→ TASK PROMPT:
Repeat the listing below word for word, starting with the line that contains "Task: Select the Sketch Dimension tool" and continuing through the end of the listing.
========
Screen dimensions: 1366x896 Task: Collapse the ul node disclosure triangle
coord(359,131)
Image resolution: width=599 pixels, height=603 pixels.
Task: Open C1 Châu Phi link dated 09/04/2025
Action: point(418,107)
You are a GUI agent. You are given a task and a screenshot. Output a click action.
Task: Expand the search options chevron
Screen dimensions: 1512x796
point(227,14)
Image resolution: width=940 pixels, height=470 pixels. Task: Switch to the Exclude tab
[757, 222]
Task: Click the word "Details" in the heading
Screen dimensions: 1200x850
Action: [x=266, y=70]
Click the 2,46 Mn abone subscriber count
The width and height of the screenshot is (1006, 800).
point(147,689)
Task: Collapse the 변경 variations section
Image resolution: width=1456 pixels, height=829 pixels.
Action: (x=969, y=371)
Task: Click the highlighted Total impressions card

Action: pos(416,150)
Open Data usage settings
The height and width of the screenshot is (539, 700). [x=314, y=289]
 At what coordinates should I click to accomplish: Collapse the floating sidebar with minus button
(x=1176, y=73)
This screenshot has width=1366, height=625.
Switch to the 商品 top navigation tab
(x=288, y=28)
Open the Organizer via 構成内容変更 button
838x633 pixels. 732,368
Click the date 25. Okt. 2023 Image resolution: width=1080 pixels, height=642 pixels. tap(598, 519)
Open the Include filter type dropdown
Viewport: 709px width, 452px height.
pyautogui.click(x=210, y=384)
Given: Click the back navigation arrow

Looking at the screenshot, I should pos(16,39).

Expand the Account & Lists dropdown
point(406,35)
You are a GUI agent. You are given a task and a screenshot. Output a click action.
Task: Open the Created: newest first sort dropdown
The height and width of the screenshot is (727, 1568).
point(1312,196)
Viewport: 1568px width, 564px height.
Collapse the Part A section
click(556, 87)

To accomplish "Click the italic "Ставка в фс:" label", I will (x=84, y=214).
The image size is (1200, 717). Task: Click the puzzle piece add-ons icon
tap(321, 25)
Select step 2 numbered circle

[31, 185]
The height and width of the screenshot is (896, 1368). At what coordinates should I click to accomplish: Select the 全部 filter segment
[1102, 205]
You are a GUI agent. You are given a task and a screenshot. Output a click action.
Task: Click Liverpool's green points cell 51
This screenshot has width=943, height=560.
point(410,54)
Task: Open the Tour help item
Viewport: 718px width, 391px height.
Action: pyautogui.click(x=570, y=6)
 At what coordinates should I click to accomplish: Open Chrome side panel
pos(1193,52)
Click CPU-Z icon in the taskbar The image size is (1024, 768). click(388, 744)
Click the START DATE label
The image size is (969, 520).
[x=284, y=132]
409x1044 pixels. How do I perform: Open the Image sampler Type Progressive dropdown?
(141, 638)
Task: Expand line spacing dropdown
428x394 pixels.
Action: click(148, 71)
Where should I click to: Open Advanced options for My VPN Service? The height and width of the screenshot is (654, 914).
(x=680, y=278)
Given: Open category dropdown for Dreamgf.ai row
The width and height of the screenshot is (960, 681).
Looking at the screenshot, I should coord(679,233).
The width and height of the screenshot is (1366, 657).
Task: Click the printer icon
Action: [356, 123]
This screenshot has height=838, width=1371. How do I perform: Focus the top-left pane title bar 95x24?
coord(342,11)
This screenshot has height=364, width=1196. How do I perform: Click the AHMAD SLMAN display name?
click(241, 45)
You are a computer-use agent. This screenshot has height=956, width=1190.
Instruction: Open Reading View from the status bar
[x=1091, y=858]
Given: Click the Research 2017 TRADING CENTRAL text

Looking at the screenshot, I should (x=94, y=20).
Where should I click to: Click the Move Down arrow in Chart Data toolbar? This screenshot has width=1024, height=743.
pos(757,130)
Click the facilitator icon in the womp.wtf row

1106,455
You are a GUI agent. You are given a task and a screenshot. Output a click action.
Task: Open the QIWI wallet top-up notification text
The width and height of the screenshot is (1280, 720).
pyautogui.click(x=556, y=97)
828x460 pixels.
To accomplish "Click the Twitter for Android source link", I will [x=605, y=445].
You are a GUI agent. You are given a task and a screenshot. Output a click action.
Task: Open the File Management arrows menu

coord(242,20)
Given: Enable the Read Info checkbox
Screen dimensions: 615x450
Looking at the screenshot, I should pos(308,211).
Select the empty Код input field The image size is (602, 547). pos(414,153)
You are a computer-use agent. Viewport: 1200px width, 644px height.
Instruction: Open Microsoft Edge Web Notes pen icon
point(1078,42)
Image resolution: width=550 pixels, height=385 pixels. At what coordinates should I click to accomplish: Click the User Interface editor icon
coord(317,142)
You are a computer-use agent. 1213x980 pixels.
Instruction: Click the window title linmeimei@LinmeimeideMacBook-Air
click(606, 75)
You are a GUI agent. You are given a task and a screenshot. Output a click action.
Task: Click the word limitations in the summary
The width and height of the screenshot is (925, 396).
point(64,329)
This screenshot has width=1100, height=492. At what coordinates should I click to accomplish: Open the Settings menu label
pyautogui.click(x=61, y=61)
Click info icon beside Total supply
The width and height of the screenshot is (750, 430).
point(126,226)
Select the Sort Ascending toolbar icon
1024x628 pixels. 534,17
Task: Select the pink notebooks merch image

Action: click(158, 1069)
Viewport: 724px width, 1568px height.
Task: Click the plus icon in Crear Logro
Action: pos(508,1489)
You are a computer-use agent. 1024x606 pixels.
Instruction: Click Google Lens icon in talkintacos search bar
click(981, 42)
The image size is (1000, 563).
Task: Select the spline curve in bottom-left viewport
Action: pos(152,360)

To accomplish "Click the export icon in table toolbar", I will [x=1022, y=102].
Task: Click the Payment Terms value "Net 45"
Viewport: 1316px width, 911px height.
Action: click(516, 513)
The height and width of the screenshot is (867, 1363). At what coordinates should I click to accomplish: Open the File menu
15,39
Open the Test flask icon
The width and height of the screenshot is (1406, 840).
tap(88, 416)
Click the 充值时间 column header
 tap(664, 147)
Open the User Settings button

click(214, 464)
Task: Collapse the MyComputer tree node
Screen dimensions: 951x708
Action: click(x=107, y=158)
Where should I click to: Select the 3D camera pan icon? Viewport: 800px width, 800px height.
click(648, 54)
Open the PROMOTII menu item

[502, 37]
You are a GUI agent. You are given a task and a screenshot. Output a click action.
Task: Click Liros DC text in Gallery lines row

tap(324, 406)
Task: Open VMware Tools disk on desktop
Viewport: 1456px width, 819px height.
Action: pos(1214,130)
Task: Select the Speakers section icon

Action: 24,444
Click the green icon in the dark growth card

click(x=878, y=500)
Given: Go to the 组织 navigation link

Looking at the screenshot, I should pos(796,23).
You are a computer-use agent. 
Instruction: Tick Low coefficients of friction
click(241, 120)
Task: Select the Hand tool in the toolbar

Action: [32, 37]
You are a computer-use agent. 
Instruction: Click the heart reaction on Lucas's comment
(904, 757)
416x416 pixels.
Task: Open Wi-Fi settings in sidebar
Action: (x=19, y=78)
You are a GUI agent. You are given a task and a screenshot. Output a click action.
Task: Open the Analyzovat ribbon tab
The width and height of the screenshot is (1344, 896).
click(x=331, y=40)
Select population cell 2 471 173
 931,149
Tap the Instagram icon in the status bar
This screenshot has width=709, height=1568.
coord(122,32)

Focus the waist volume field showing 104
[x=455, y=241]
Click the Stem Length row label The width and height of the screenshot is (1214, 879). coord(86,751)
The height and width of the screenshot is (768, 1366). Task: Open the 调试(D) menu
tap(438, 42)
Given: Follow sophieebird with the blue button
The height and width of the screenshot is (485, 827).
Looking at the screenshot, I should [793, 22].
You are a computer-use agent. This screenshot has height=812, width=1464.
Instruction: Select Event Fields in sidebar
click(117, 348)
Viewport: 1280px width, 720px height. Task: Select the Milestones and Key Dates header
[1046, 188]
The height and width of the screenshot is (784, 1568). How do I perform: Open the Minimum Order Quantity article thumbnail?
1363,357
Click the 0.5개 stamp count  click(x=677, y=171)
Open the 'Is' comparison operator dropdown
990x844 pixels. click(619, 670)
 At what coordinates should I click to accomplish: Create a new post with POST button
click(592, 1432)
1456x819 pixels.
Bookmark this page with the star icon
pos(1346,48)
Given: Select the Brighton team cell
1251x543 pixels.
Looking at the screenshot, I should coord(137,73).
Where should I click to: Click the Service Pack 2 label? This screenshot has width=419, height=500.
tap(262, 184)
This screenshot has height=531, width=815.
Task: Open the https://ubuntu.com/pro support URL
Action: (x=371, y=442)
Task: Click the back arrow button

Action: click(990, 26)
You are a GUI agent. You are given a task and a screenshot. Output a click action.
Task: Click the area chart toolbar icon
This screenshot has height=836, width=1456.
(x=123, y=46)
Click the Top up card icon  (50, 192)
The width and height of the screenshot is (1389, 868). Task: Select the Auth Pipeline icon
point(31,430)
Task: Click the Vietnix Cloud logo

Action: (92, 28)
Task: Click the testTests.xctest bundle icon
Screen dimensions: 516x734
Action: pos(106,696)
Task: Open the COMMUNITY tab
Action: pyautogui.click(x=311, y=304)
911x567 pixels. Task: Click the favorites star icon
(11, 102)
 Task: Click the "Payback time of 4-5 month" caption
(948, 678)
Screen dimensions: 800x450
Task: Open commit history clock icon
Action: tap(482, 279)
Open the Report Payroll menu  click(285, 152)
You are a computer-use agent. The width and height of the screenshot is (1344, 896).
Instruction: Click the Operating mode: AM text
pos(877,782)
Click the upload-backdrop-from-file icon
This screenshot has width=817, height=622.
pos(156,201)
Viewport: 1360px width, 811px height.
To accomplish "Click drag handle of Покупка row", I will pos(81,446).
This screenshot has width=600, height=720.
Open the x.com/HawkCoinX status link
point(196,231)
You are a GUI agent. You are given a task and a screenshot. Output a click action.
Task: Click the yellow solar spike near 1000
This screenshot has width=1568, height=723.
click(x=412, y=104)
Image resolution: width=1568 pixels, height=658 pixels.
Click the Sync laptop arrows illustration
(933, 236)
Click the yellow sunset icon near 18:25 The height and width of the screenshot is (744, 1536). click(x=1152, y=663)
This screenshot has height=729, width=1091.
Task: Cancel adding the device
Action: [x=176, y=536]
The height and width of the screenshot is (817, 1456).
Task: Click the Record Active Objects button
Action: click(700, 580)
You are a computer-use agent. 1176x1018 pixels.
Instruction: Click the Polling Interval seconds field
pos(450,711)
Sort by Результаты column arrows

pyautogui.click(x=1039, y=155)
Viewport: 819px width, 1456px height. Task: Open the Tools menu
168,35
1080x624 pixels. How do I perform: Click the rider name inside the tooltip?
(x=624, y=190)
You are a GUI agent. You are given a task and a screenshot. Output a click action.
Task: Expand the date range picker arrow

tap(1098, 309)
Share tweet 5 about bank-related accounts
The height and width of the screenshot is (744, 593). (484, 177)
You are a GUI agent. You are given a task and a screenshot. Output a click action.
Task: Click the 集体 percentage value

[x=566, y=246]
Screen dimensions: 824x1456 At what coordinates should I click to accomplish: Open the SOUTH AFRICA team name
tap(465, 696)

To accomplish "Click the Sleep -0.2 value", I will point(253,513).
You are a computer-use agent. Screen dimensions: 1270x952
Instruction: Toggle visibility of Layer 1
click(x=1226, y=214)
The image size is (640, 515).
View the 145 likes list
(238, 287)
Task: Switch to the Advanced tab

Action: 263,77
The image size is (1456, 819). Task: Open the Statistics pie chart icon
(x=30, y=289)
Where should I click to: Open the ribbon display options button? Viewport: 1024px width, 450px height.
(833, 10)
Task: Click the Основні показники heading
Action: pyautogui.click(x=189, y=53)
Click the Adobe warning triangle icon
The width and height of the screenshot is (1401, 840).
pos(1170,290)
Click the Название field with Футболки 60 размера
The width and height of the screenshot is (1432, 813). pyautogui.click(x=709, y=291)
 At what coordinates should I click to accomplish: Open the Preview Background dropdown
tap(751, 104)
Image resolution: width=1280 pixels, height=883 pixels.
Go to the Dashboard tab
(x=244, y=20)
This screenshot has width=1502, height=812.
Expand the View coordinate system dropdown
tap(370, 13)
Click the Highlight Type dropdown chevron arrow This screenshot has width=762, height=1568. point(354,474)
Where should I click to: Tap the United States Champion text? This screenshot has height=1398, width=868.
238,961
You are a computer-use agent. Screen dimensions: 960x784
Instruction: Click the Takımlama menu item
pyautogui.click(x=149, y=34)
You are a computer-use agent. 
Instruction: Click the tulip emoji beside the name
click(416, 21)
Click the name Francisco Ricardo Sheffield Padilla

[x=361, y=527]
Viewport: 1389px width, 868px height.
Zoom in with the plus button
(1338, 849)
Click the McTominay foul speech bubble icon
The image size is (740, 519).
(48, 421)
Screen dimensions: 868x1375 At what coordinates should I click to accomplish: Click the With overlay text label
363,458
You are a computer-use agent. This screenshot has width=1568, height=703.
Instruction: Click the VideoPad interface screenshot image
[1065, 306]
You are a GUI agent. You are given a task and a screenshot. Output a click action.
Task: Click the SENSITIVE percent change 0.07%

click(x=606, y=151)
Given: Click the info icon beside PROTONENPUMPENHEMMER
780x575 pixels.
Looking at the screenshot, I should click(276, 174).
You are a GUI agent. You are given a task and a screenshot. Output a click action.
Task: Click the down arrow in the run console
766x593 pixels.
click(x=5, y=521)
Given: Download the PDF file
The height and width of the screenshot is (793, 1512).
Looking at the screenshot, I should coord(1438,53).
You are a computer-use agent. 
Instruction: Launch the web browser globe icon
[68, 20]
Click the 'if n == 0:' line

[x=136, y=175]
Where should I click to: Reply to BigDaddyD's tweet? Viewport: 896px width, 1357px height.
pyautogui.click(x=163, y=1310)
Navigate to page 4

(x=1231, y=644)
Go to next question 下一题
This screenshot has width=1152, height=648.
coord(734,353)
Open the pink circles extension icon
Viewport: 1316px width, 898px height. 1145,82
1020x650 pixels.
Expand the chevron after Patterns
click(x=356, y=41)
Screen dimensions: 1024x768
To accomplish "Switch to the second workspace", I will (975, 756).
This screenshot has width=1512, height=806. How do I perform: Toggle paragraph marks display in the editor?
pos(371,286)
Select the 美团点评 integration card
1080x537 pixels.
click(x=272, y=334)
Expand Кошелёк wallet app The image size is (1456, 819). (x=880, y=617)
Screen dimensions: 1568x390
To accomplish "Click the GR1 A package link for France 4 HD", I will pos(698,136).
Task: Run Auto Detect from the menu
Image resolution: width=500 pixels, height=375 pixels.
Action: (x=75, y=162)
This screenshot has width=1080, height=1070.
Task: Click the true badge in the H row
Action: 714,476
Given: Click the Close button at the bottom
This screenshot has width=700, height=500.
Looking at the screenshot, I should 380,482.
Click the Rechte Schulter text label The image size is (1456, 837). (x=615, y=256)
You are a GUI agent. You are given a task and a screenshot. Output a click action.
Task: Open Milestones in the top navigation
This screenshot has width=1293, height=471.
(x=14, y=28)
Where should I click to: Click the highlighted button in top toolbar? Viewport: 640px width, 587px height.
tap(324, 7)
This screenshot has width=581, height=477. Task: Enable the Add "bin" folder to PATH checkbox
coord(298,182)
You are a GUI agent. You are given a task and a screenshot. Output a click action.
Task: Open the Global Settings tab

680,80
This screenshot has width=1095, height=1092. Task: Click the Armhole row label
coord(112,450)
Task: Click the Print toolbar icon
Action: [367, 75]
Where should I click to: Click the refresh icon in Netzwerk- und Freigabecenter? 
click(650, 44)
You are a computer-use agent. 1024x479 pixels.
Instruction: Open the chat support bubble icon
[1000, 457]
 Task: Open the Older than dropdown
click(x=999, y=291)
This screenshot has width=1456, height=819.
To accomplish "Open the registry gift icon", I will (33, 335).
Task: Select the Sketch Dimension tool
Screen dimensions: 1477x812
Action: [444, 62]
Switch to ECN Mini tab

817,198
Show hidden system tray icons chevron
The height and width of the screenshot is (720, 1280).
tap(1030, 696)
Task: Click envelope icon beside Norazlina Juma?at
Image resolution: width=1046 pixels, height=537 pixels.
========
→ TASK OUTPUT:
Task: Select the Sketch Dimension tool
Screen dimensions: 1477x812
Action: [444, 62]
Switch to ECN Mini tab

817,198
Show hidden system tray icons chevron
The height and width of the screenshot is (720, 1280).
tap(1030, 696)
Task: Click envelope icon beside Norazlina Juma?at
Image resolution: width=1046 pixels, height=537 pixels.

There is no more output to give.